On 2023-01-25, three vulnerabilities in bind9, a popular DNS server implementation, were reported. Summarizing the Ubuntu Security Notice:
CVE-2022-3094: A large number of UPDATE messages can lead to resource exhaustion. The impact of unauthenticated messages is comparable to normal queries and thus uncritical; authenticated messages however have a higher impact.
CVE-2022-3736: Specially crafted RRSIG queries can cause bind9 to crash.
CVE-2022-3924: bind9 servers that are configured to respond to queries from stale cache entries may be caused to crash.
All three vulnerabilities thus allow remote Denial of Service (DoS) attacks; the first one though only for trusted parties that can send authenticated UPDATE messages. No information disclosure or privilege escalation was found.
The Designate service (DNS as a Service in OpenStack) is an optional feature of the Sovereign Cloud Stack IaaS reference implementation (by OSISM). Operators can choose to expose the used bind9 DNS server to the VMs and the internet directly or use it to feed a dedicated DNS service.
If the bind9 service is exposed, it could be vulnerable to the DoS attacks.

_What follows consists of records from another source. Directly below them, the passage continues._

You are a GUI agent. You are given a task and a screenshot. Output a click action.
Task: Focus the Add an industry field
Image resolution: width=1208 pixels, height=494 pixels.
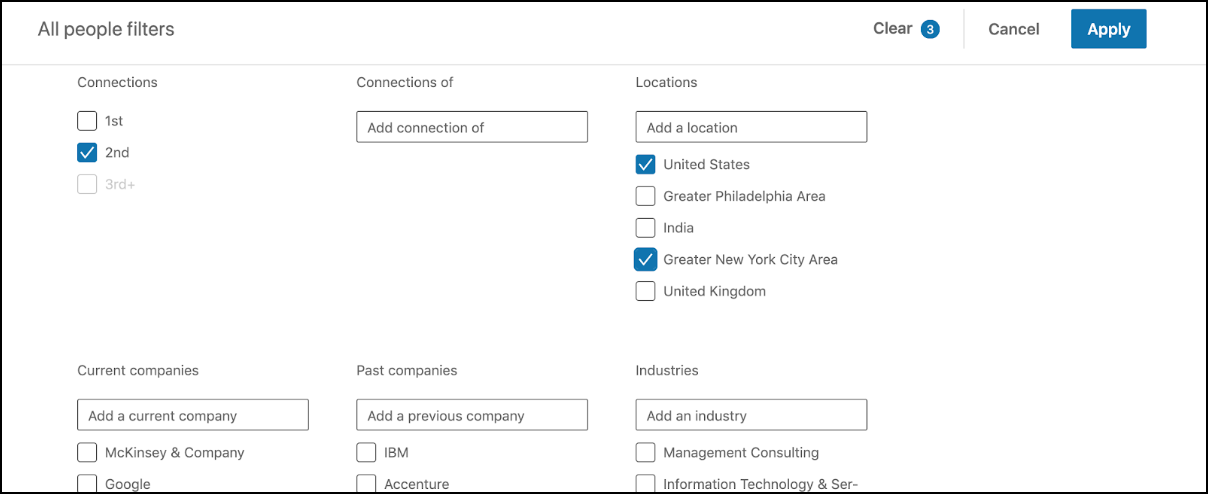(x=751, y=415)
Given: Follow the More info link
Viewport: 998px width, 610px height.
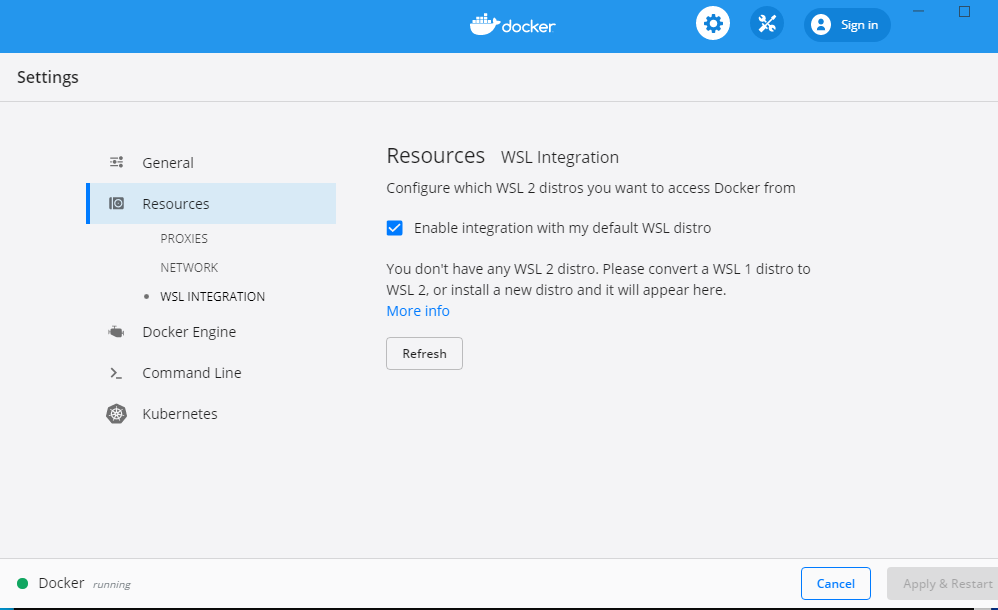Looking at the screenshot, I should pos(418,311).
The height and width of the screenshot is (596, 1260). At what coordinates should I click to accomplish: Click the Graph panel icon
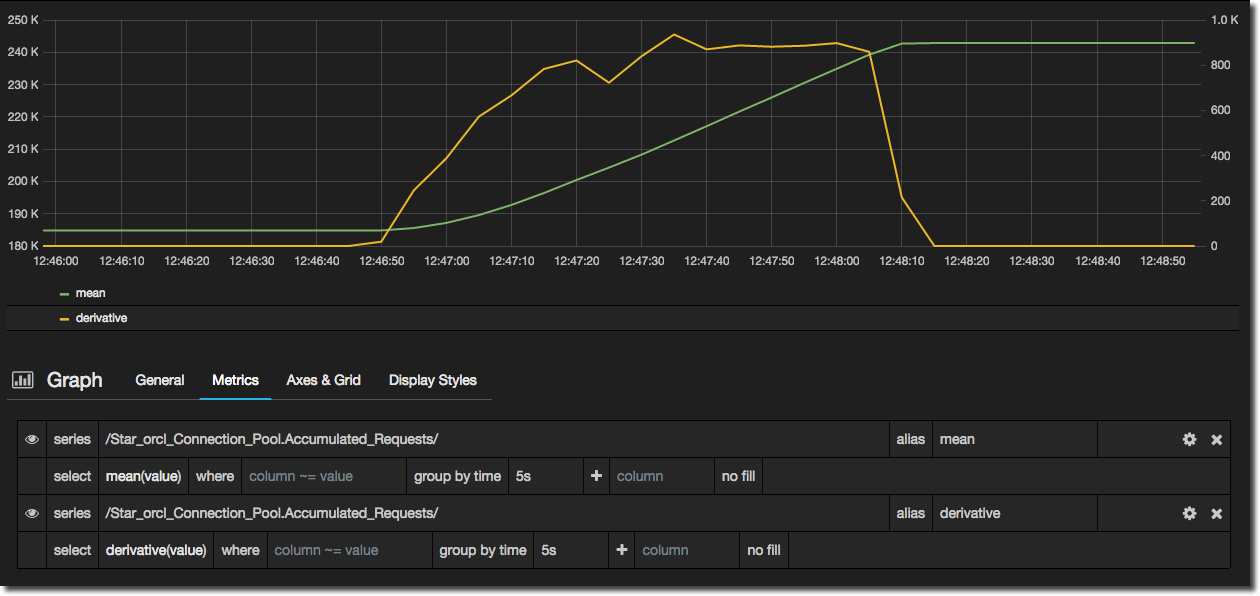(x=23, y=380)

The operators we work closely with are mostly using the stable version (currently R3, aka v4.x) of the reference implementation, which comes with OpenStack Yoga and container images built with Ubuntu 20.04 LTS (focal). They recently had to upgrade to v4.2.0 to address CVE-2022-47951.
For Ubuntu 20.04, only CVE-2022-3094 applies. Authenticated UPDATE messages to bind9 can be generated from a user by manipulating the zone records in Designate via API calls. In our assessement, we deem it unlikely that it can be done at a rate that results in a successful DoS. The attacker would obviously also be identifiable.
Operators using the main development branch of OSISM (which includes container images with OpenStack Zed based on Ubuntu 22.04) are affected by all three vulnerabilities if they expose bind9 directly. They thus may experience successful DoS attacks until they address the issue.
Package updates from Ubuntu have been released. Users using it to operate their own DNS service obviously should install the updates.
SCS operators that use v4.2 don’t need to worry as explained before. A future build of the images will pick up the fixed bind9 version; currently no plans exist to trigger a minor release just for the CVE-2022-3094 fix.
SCS operators that use the main branch should ensure that their update process works to pick up and deploy the regularly rebuilt container images from OSISM’s main branch. Update: The currently (as of Fri 2023-01-27 afternoon European time) published images with the rolling tag already contain the fixed bind9.